Dataset records
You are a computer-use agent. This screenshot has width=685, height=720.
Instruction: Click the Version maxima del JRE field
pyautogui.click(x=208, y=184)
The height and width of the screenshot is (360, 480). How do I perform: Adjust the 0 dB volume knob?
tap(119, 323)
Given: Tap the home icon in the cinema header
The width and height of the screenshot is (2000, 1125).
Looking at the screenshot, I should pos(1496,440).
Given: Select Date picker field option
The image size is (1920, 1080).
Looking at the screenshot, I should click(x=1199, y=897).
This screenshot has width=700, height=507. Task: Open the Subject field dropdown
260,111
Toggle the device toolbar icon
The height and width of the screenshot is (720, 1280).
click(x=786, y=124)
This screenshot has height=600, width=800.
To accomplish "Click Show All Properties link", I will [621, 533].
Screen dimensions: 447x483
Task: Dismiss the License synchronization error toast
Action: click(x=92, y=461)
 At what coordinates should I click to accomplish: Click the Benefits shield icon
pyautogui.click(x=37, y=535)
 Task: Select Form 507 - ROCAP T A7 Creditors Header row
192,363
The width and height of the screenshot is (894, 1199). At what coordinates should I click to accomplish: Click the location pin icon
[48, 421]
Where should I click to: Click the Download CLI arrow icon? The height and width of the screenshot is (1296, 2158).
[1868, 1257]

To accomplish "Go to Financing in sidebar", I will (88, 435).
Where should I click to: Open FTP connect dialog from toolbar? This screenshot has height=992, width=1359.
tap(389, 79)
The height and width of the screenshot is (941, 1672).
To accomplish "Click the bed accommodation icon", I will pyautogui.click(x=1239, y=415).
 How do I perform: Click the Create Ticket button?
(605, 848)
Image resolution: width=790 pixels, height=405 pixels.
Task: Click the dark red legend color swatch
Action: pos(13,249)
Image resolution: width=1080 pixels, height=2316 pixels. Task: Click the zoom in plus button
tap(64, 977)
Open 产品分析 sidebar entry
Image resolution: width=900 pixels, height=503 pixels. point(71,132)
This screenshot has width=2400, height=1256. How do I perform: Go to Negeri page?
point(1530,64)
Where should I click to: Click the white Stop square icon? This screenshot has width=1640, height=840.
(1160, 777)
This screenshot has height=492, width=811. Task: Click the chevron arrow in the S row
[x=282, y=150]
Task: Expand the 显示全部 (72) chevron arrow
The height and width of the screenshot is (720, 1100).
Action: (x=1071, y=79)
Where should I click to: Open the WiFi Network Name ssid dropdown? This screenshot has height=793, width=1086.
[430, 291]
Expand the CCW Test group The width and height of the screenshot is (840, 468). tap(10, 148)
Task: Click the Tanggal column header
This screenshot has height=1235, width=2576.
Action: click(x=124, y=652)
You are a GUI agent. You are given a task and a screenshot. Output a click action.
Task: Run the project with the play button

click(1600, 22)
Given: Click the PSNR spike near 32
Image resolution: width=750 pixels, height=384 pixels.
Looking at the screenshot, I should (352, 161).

▸ Directions: Copy everything in the records above, from the line containing "Where should I click to: Click the white" down to the end of the records.

▸ Result of the task:
Where should I click to: Click the white Stop square icon? This screenshot has width=1640, height=840.
(1160, 777)
This screenshot has height=492, width=811. Task: Click the chevron arrow in the S row
[x=282, y=150]
Task: Expand the 显示全部 (72) chevron arrow
The height and width of the screenshot is (720, 1100).
Action: (x=1071, y=79)
Where should I click to: Open the WiFi Network Name ssid dropdown? This screenshot has height=793, width=1086.
[430, 291]
Expand the CCW Test group The width and height of the screenshot is (840, 468). tap(10, 148)
Task: Click the Tanggal column header
This screenshot has height=1235, width=2576.
Action: click(x=124, y=652)
You are a GUI agent. You are given a task and a screenshot. Output a click action.
Task: Run the project with the play button

click(1600, 22)
Given: Click the PSNR spike near 32
Image resolution: width=750 pixels, height=384 pixels.
Looking at the screenshot, I should (352, 161).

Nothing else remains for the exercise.